Monday, Apr. 01, 1929
"Don't Hit My Face"
A thin-faced man in dusty clothes stood last week in a courtyard near Vera Cruz. He blinked nervously before a group of photographers and then turned to a file of brown-skinned soldiers.
"At this solemn moment," said he, "I wish to be an example for the army. I die tranquilly, with the knowledge that I did what I believed to be my duty, but I counsel all not to follow my course. Now boys, shoot here" -he held his hand over his heart -"don't hit my face."
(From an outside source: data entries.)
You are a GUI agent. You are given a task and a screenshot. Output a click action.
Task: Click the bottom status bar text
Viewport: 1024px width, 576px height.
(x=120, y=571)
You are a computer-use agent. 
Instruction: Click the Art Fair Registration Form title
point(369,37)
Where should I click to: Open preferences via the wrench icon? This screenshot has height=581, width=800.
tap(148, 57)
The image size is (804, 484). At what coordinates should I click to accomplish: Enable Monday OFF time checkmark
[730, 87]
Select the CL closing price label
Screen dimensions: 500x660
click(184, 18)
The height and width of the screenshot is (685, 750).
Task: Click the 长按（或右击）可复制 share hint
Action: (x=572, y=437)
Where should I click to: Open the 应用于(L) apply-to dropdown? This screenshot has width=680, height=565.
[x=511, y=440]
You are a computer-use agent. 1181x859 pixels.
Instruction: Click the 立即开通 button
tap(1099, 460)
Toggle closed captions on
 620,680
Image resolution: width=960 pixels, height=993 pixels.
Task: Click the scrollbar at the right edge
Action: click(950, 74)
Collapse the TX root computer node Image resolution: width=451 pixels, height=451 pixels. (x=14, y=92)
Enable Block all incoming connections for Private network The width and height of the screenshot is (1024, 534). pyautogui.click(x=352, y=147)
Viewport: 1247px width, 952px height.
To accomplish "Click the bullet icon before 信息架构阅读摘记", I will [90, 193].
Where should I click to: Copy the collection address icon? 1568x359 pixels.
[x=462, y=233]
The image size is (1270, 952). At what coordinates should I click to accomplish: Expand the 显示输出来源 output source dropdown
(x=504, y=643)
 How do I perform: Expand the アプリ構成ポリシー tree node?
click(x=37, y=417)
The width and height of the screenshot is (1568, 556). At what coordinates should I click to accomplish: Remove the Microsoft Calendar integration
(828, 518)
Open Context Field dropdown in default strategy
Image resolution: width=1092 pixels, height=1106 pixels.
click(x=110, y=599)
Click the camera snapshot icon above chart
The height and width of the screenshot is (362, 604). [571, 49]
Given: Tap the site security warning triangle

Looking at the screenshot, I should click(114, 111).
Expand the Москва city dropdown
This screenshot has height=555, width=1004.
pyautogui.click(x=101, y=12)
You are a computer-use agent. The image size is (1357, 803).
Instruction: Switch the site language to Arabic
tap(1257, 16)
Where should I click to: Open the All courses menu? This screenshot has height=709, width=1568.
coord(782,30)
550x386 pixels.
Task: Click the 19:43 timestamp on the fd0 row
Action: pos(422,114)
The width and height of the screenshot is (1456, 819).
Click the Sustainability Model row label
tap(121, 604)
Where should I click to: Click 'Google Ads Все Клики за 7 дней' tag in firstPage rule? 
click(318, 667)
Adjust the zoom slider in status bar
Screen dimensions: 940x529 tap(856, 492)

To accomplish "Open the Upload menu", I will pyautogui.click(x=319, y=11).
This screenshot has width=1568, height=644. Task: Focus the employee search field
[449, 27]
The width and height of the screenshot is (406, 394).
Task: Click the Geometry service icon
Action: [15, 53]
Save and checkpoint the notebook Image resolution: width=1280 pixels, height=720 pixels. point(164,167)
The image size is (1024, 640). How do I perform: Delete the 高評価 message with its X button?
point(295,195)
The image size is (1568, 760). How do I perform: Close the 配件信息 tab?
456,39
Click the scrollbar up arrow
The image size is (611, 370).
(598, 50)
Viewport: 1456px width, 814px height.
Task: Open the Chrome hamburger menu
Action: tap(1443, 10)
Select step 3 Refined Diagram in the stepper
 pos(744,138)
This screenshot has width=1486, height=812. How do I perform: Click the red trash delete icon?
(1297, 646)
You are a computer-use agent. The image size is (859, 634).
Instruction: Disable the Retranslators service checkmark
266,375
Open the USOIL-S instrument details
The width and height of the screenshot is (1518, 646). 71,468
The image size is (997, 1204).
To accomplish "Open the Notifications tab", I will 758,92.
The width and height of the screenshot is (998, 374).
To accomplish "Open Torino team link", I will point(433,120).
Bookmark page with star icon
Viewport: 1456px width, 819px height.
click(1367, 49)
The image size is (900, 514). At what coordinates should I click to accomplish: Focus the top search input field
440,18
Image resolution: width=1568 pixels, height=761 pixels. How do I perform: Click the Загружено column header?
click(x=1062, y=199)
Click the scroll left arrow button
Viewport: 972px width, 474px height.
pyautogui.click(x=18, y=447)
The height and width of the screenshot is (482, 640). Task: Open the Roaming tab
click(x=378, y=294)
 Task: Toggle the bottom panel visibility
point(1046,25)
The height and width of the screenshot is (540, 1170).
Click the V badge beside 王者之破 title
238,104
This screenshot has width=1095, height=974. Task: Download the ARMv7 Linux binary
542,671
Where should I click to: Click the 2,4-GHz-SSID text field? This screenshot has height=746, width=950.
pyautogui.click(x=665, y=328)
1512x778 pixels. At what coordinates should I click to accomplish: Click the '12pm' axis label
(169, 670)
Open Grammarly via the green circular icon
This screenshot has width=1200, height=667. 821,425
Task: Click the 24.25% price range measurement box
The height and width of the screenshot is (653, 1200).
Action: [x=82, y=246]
Rifles cracked. A moment later the rebel General Jesus M. Aguirre, who captured and later fled from Vera Cruz (TIME, March 18), lay on the ground, bleeding slightly from the mouth. The photographers, who were there by order of President Portes Gil, took more pictures to prove that the execution had really occurred.
A few hours later, in Chester, Pa., kind-hearted Brigadier General Charles Eliot Hyatt of the Pennsylvania Military College, summoned General Jesus's. 15-year-old son, Cadet Leon Aguirre, to his private office. He told the boy that his father had just been executed, as had his uncle, Gen. Manuel Aguirre, the week before.
"My boy," said the General, almost as affected as the white-faced cadet before him, "you must be a good soldier, a husband to your mother, and a father to your sister."
"Yes, sir," said Cadet Aguirre, saluting. Mess call sounded, and Cadet Aguirre marched with his platoon into the dining room. Other cadets gazed round-eyed over their beef stew and cocoa at a classmate whose father had actually died in the profession for which they were training.